Data to examine Start Marker

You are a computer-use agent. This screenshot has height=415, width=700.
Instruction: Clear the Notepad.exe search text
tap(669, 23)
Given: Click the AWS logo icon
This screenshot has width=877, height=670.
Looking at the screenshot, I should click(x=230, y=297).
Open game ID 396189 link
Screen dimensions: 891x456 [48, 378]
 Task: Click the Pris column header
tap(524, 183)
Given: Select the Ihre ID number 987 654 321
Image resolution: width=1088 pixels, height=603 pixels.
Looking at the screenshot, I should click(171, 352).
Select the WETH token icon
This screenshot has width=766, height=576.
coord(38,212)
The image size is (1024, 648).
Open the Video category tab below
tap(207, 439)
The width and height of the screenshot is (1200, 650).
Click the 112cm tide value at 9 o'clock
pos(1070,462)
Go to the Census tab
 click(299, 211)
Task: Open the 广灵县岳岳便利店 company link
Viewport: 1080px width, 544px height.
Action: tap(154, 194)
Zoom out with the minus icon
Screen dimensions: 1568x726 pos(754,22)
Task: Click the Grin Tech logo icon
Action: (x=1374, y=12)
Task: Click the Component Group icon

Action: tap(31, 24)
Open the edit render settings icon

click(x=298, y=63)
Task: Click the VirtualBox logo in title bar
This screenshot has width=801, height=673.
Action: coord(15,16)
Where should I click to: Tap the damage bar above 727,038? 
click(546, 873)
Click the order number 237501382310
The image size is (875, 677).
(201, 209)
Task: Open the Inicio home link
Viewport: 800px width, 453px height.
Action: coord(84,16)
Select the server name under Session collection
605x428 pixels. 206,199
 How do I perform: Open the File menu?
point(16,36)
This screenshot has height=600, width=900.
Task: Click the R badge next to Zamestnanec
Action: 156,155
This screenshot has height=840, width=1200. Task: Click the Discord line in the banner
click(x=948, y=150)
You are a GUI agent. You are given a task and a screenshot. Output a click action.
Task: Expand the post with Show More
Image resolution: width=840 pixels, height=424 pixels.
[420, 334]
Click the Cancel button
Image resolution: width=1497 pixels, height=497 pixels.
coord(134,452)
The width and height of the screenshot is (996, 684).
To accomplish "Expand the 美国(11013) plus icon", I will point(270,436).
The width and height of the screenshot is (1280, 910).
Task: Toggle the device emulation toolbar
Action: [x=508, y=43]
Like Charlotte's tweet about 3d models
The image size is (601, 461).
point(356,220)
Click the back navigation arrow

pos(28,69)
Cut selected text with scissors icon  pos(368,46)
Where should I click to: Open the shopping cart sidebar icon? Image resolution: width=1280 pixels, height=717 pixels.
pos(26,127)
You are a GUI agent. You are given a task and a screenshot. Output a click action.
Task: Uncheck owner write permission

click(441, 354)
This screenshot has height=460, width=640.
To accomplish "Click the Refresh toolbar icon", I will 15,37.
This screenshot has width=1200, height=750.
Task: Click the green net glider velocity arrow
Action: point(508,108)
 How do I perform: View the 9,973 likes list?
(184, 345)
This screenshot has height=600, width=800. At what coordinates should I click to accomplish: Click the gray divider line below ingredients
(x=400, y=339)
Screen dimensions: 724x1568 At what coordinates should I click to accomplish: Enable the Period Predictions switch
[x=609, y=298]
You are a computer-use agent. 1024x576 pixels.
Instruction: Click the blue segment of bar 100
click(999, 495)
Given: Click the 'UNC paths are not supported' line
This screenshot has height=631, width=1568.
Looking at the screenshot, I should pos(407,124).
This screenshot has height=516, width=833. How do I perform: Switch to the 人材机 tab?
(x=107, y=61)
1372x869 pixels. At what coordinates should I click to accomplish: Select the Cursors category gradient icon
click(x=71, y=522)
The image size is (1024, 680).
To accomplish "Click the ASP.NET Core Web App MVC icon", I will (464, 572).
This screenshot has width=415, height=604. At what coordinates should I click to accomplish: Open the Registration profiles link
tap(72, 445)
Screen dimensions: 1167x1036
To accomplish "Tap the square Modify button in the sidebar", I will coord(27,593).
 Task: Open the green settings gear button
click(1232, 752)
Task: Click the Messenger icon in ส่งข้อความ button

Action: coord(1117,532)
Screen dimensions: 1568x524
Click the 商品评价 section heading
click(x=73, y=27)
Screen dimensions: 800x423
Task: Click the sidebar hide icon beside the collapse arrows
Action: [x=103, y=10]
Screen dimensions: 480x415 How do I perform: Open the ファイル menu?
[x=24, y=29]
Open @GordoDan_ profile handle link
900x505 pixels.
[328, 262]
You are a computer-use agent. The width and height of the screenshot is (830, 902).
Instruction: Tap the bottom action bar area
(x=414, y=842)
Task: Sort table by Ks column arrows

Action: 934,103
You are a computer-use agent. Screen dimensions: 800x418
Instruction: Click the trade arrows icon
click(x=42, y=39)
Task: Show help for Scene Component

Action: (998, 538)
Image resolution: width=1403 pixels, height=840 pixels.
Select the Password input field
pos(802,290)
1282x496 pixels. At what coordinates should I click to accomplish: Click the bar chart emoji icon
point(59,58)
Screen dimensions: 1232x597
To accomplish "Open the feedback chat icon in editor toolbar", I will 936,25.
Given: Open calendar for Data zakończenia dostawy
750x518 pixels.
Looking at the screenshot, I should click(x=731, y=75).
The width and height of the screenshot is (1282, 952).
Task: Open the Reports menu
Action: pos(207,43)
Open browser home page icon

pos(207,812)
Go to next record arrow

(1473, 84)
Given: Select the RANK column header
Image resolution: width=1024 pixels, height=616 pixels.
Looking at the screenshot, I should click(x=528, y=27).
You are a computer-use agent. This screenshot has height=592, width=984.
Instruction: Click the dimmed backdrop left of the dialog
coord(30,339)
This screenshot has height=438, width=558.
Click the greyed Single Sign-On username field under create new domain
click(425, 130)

Data to examine End Marker

Activity: Retype the records above, but only those lines that fall between the line containing "This screenshot has height=840, width=1200." and the line containing "The width and height of the screenshot is (996, 684).", with both of those lines included, exactly as written.

Response below:
This screenshot has height=840, width=1200. Task: Click the Discord line in the banner
click(x=948, y=150)
You are a GUI agent. You are given a task and a screenshot. Output a click action.
Task: Expand the post with Show More
Image resolution: width=840 pixels, height=424 pixels.
[420, 334]
Click the Cancel button
Image resolution: width=1497 pixels, height=497 pixels.
coord(134,452)
The width and height of the screenshot is (996, 684).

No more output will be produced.